* BEGIN Extract to read *

The interesting development in this case was not contained in the main decision, but rather appeared in one of the concurring decisions which accompanied the ruling. However, in order to appreciate what was said in that concurrence, it is necessary to provide a little background information on the Supreme Court's jurisprudence on a state's ability to require retailers to collect sales or use tax from parties in interstate commerce.

The Supreme Court established the requirement that a retailer have a physical presence in a state before it could be required to collect use tax from purchasers in its 1967 decision in
National Bellas Hess, Inc. v. Department of Revenue of Ill., 386 U.S. 753. The court determined that while the use taxes were still due, the state would have to collect them from its resident purchasers and not the out-of-state retailer. In 1992 the Supreme Court reaffirmed this ruling in its more famous Quill Corp. v. North Dakota decision, which stated that vendors who had no physical presence in a State did not have the “substantial nexus with the taxing state” necessary to impose tax-collection duties under the Commerce Clause. 504 U.S. 298, 311-313.

This line of cases is codified in the Wisconsin Statutes at sections 77.53 and 77.51, which state in relevant part that:

77.53(3) Every retailer engaged in business in this state and making sales of tangible personal property or taxable services for delivery into this state...shall, at the time of making the sales...collect the tax from the purchaser...


77.51(13g) …"retailer engaged in business in this state"...means any of the following:

(a) Any retailer owning any real property in this state or leasing or renting any tangible personal property located in this state or maintaining, occupying or using, permanently or office, place of distribution, sales or sample room or place, warehouse or storage place or other place of business in this state.

(b) Any retailer having any representative, agent, salesperson, canvasser or solicitor operating in this state under the authority of the retailer...for the purpose of selling, delivering or the taking of orders for any tangible personal property or taxable services.

The interesting thing to note is that three justices joined the Quill Corp. decision in a concurring decision solely on the grounds of stare decisis - the principle that the court should abide by precedents set forth in its previous decisions. Justice Scalia wrote the concurring opinion, which was joined by Kennedy and Thomas.

Returning to the Court's
DMA v. Brohl decision earlier this year, we find that Justice Kennedy issued a concurring opinion. While he notes that he completely agrees with the opinion of the court, he indicates that he felt compelled to author a separate statement concerning what he felt was now an impermissible burden being placed upon the states ability to collect taxes.

There is a powerful case to be made that a retailer doing extensive business within a State has a sufficiently “substantial nexus” to justify imposing some minor tax-collection duty, even if that business is done through mail or the Internet. After all, “interstate commerce may be required to pay its fair share of state taxes.” This argument has grown stronger, and the cause more urgent, with time. When the Court decided
Quill, mail order sales in the United States totaled $180 billion.But in 1992, the Internet was in its infancy. By 2008, e-commerce sales alone totaled $3.16 trillion per year in the United States. (Internal citations omitted.)

* END Extract to read *
* BEGIN Data provided *

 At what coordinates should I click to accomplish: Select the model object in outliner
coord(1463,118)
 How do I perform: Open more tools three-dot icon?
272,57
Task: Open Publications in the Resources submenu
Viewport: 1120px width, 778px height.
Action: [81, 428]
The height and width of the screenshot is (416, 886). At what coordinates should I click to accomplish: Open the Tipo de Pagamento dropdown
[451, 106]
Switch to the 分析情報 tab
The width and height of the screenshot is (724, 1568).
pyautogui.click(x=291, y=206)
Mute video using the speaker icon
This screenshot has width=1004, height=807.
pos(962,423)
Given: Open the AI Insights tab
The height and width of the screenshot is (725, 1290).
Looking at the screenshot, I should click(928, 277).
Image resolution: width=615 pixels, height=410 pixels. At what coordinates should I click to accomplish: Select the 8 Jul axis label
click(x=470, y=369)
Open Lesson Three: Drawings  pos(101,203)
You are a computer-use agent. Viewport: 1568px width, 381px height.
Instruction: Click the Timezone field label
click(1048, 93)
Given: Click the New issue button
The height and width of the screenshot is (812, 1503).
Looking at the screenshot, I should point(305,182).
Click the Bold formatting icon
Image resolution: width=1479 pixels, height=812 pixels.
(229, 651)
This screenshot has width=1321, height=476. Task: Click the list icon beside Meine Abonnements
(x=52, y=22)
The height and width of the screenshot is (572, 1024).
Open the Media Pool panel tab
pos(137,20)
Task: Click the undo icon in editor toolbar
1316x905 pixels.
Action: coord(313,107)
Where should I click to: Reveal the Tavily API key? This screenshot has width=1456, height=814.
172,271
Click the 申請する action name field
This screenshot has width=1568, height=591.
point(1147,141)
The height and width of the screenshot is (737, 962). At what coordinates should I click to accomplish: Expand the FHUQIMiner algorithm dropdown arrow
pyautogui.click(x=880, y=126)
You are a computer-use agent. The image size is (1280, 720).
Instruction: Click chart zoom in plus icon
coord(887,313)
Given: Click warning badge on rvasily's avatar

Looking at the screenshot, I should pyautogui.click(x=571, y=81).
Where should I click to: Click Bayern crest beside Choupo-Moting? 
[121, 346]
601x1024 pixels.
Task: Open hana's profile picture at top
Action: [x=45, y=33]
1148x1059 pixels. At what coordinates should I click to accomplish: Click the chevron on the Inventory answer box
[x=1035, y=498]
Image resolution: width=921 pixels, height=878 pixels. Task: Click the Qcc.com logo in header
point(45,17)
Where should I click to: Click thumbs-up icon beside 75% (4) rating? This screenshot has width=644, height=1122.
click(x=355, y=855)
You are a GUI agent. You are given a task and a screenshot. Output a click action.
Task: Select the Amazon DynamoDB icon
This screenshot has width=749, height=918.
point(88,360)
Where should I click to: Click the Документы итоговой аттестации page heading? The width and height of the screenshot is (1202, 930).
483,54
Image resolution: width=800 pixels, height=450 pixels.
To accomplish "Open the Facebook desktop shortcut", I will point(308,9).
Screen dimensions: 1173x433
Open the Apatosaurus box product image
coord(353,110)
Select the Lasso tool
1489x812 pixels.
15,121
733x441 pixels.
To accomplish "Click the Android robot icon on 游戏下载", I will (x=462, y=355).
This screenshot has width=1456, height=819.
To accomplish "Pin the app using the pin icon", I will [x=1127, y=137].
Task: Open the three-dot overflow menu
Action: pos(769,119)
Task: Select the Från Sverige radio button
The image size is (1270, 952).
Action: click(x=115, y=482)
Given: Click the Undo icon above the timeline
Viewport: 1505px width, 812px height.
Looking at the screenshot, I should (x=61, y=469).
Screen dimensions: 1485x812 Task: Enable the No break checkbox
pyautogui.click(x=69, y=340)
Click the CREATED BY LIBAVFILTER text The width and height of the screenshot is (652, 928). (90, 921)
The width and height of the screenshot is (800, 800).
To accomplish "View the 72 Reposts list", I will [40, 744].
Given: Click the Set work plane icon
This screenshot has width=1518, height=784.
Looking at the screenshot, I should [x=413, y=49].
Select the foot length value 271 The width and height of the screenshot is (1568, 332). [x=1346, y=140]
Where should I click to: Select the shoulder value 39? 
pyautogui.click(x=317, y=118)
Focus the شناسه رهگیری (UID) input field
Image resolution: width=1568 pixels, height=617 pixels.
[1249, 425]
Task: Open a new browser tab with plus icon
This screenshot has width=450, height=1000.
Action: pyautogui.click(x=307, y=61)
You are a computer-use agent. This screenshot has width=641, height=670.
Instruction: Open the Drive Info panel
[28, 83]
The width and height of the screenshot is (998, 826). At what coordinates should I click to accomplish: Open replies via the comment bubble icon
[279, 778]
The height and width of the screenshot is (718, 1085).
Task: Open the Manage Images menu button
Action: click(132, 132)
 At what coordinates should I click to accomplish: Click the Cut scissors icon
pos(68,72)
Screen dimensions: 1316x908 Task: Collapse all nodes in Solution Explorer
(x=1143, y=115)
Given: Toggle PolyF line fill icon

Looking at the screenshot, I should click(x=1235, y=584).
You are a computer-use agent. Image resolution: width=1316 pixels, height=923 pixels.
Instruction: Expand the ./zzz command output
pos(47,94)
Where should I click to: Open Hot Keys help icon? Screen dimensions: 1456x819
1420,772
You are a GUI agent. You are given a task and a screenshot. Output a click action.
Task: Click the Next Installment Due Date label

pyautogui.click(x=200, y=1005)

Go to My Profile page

* END Data provided *

The task:
Write the next few paragraphs of the article on sales tax collection and the Quill decision, picking up after its final sentence.

Exercise result:
The result has been a startling revenue shortfall in many States, with concomitant unfairness to local retailers and their customers who do pay taxes at the register.

575 U.S. ____. He goes on to note that technology has changed how consumers shop.

The Internet has caused far-reaching systemic and structural changes in the economy, and, indeed, in many other societal dimensions. Although online businesses may not have a physical presence in some States, the Web has, in many ways, brought the average American closer to most major retailers. A connection to a shopper’s favorite store is a click away—regardless of how close or far the nearest storefront...Today buyers have almost instant access to most retailers via cell phones, tablets, and laptops. As a result, a business may be present in a State in a meaningful way without that presence being physical in the traditional sense of the term. Given these changes in technology and consumer sophistication, it is unwise to delay any longer a reconsideration of the Court’s holding in
Quill. Id.

After earlier drawing attention to the fact that the
Quill decision had relied upon the three concurring justices (himself included) solely on the grounds of stare decisis, he concludes by inviting parties to bring a case to challenge the established law.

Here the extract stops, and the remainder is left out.